Would you give back exactly the lines from the line with "The height and" through the end of the entries below, both included, but none of the pictures?

________

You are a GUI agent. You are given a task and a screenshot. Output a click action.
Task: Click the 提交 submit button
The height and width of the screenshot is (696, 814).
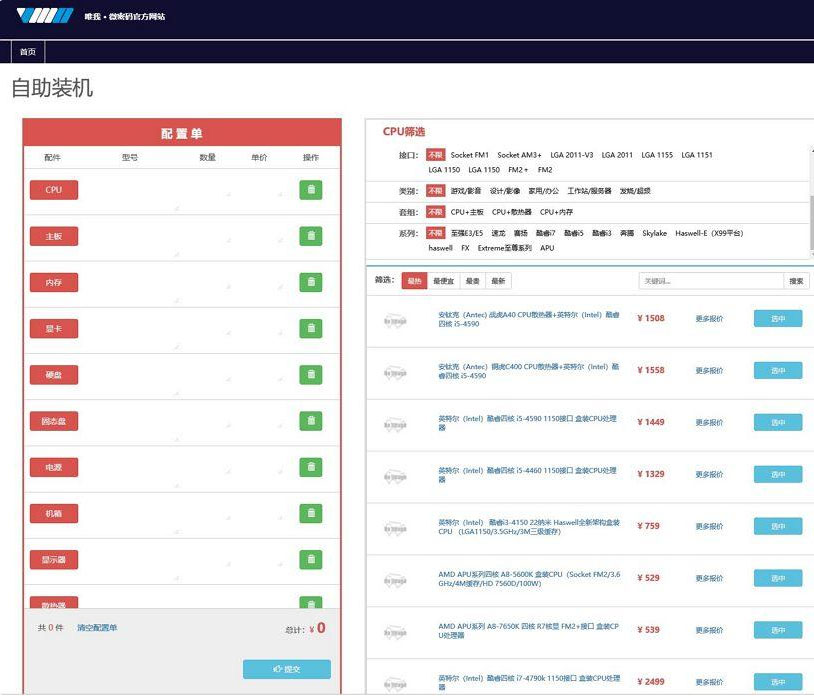tap(286, 669)
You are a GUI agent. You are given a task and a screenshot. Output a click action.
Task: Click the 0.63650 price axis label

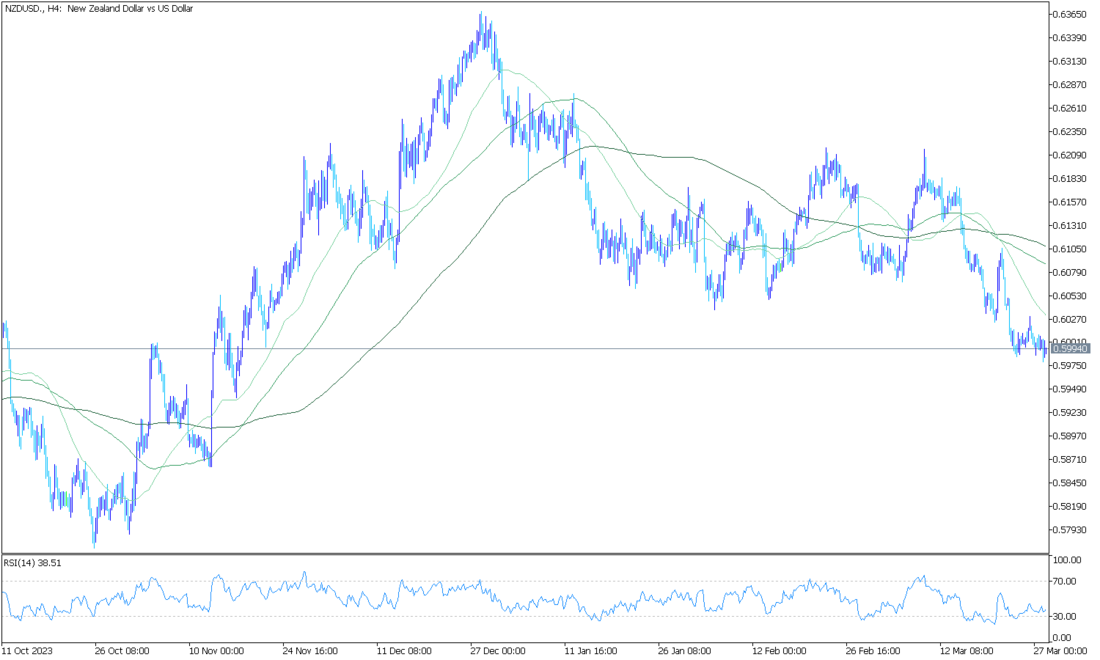click(1070, 14)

________

### WRITTEN RESPONSE
The height and width of the screenshot is (696, 814).
tap(286, 669)
You are a GUI agent. You are given a task and a screenshot. Output a click action.
Task: Click the 0.63650 price axis label

click(1070, 14)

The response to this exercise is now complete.